Founded in 1989, Isis has yet to receive any patents for its technology, although Crooke said it has filed about 40 patent applications at the U.S. Patent Office. The Molecular Biosystems patent covers "one class, and we are not working on that class and therefore we are not affected by that patent, and I am unaware of any antisense company that is," Crooke said.
Still, the Molecular Biosystems patent sent shares of Isis Pharmaceuticals down $1.50 to $16.25 in Thursday over-the-counter trading, rebounding by $1.25 on Friday to close at $17.50. Isis raised $25 million in an initial public stock offering in May. Isis took the unusual step of issuing a press release Friday saying it was not concerned about the impact of the Molecular Biosystems patent.
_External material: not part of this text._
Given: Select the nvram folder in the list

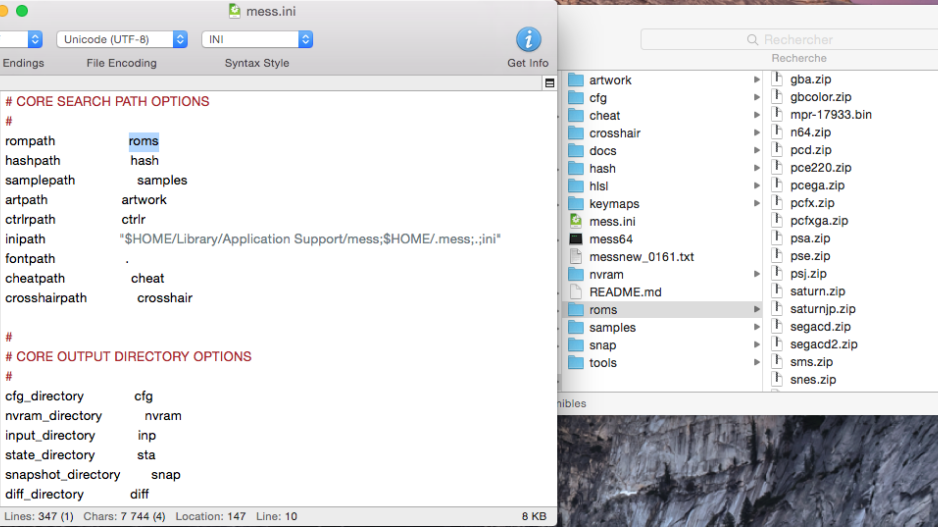Looking at the screenshot, I should coord(606,275).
Thomas Adams, chairman of Genta of San Diego, an antisense biotechnology company that received a patent for an antisense compound in 1986, said Molecular Biosystems' patent "doesn't cover anything that I'm aware of that any of the major antisense companies are doing. It's curious they put out a press release in a field they are not working in."
Molecular Biosystems is known mainly as a developer of Albunex, an imaging contrast agent that may be used in ultrasound diagnostic tests, if the federal Food and Drug Administration approves. Frank said the company has no plans to develop an antisense drug but is considering selling patent rights to outside drug companies.
Genta last month filed for FDA permission to begin clinical tests of the first therapeutic antisense drug. Genta's drug is designed to treat chronic myelogenous leukemia.
Gilead Sciences of Foster City in the San Francisco Bay Area said Friday that apparently no one at the company was aware that the patent had been issued to Molecular Biosystems.
"That should tell you something," said the source who asked not to be named. "We have lots of people here whose job it is to track these kinds of issues."
Teena L. Lerner, a biotechnology analyst with Shearson Lehman Hutton of New York, said she was skeptical about the significance of the Molecular Biosystems patent because antisense technology "is not the kind of field where any one company can cover the waterfront with patents. Biotechnology is very broad, and I don't think any one company can defend having a patent that would cover everything."